HOW TO COMPLETE THIS TASK: Starting with the row that contains "Describe the element at coordinates (730, 178)" and continuing through the last of the rows, write those rows out again with "Describe" replaced by "Identify" and nothing else changed. Leave the pictures out.

PROVIDED MATERIAL:
- Opening Delimiter -

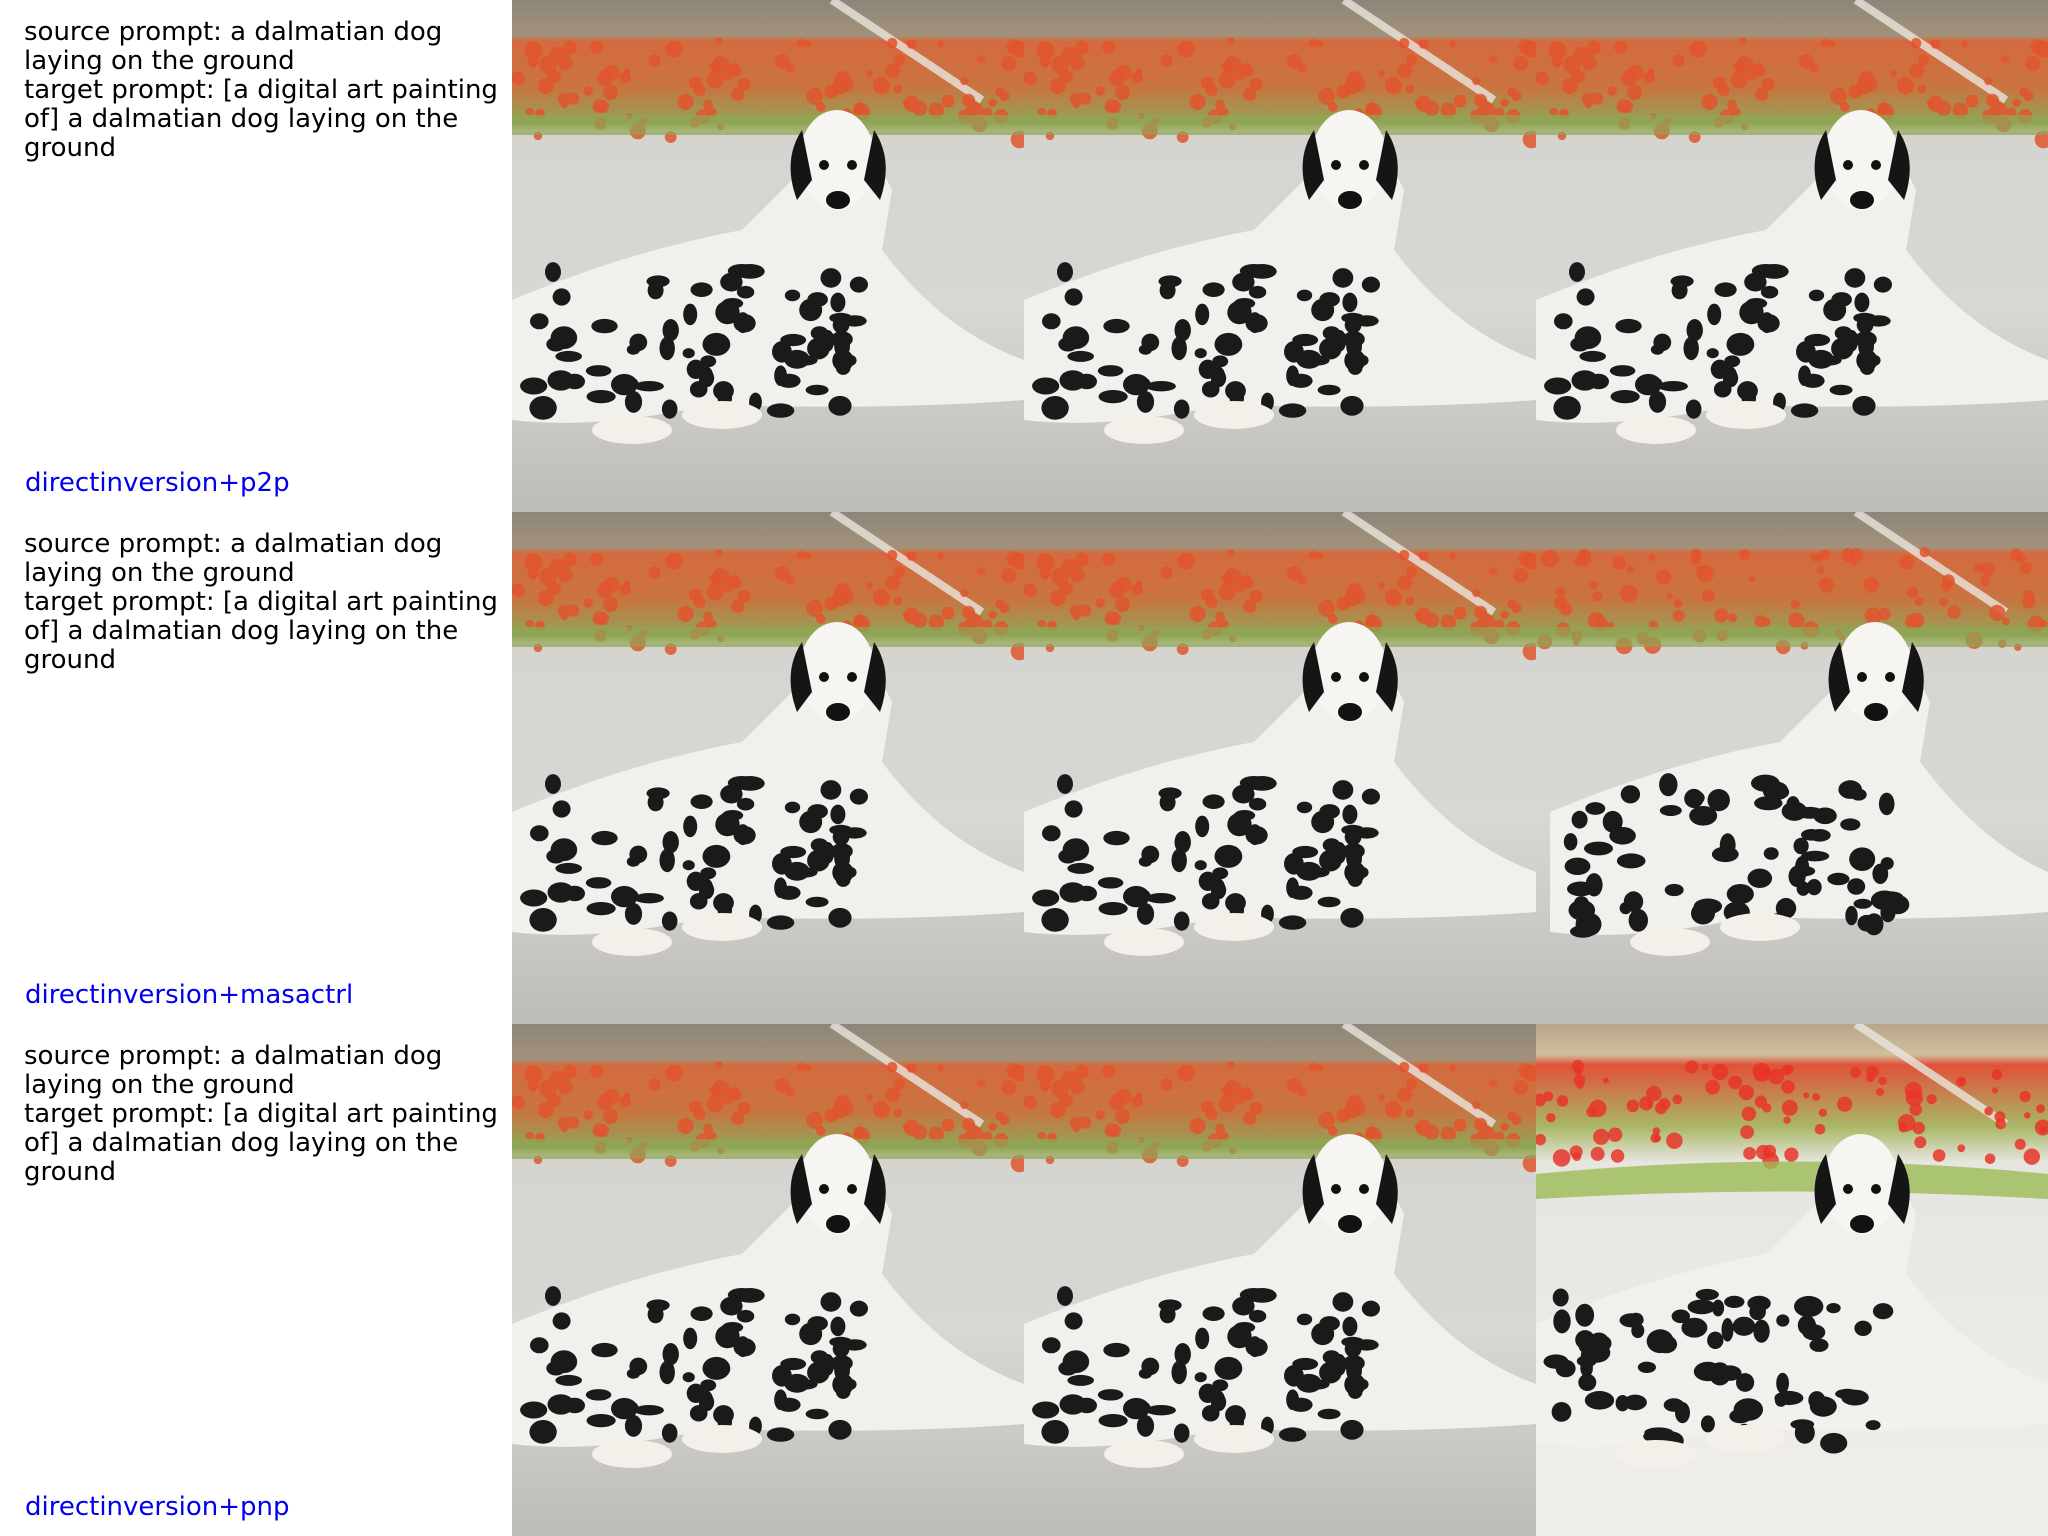 This screenshot has height=1536, width=2048. What do you see at coordinates (190, 995) in the screenshot?
I see `method-label: directinversion+masactrl` at bounding box center [190, 995].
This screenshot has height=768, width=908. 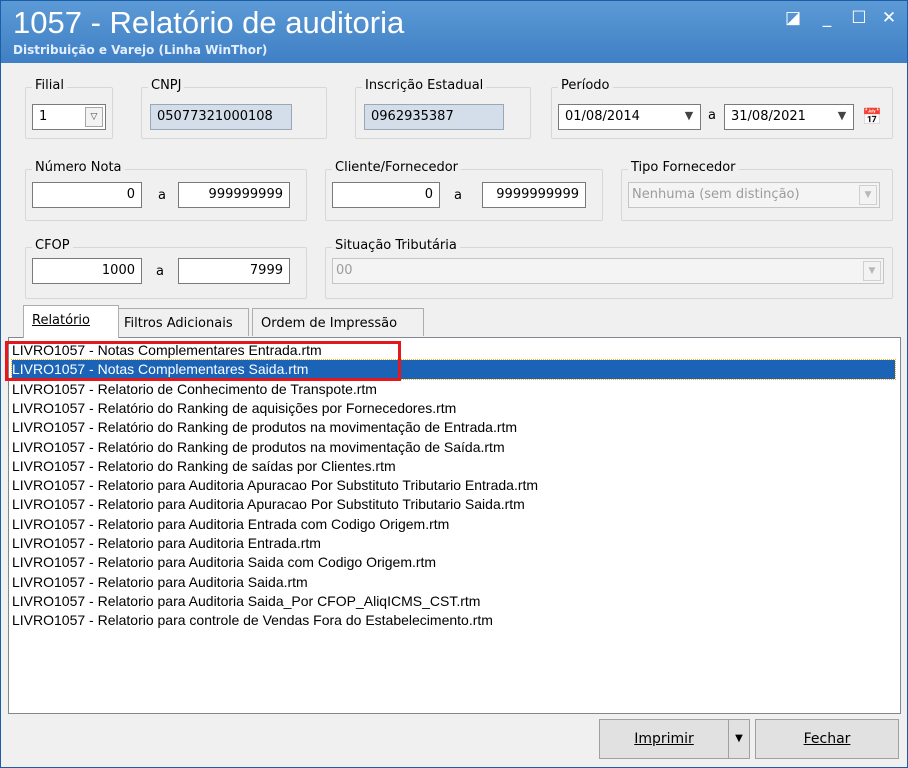 I want to click on tab-ordem-label: Ordem de Impressão, so click(x=330, y=324).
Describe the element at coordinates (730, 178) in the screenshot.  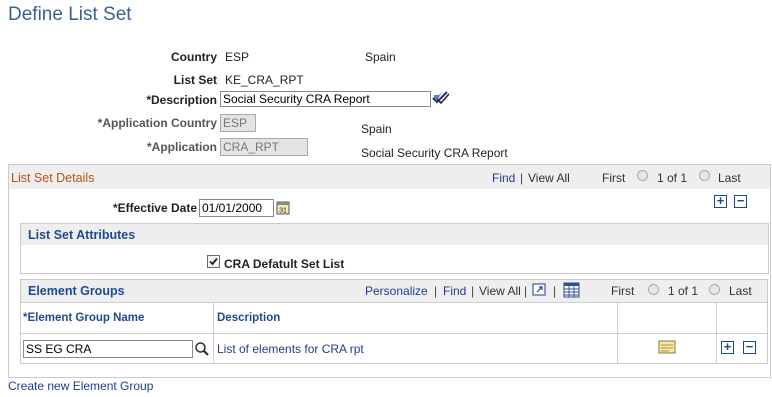
I see `details-last: Last` at that location.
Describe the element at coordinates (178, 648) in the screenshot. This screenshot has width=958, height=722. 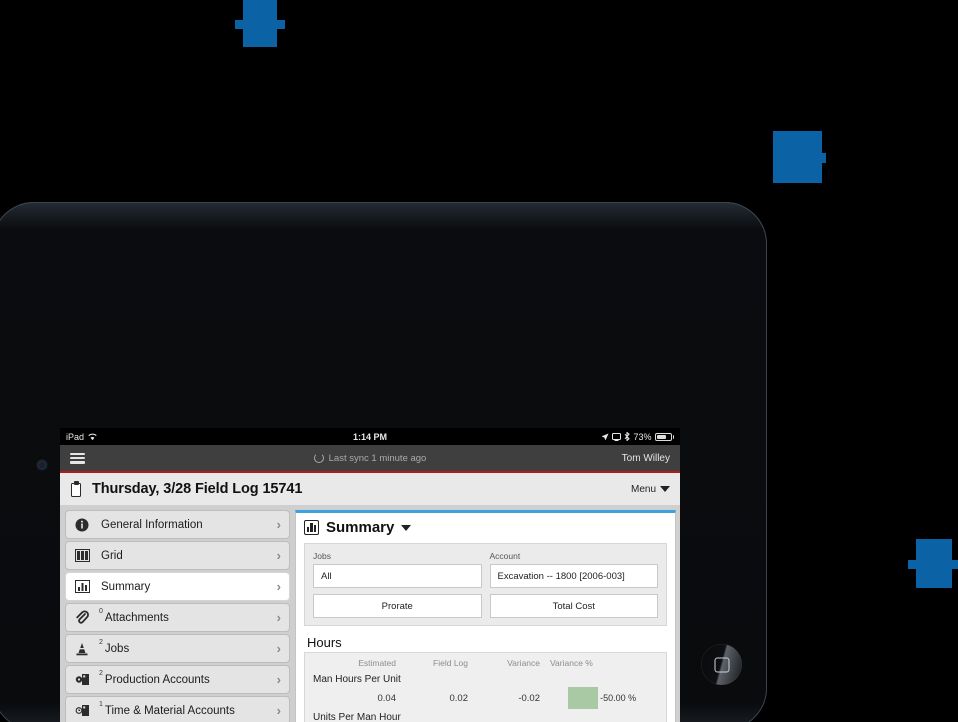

- Closing Delimiter -

COMPLETED TASK:
Identify the element at coordinates (730, 178) in the screenshot.  
I see `details-last: Last` at that location.
Identify the element at coordinates (178, 648) in the screenshot. This screenshot has width=958, height=722. 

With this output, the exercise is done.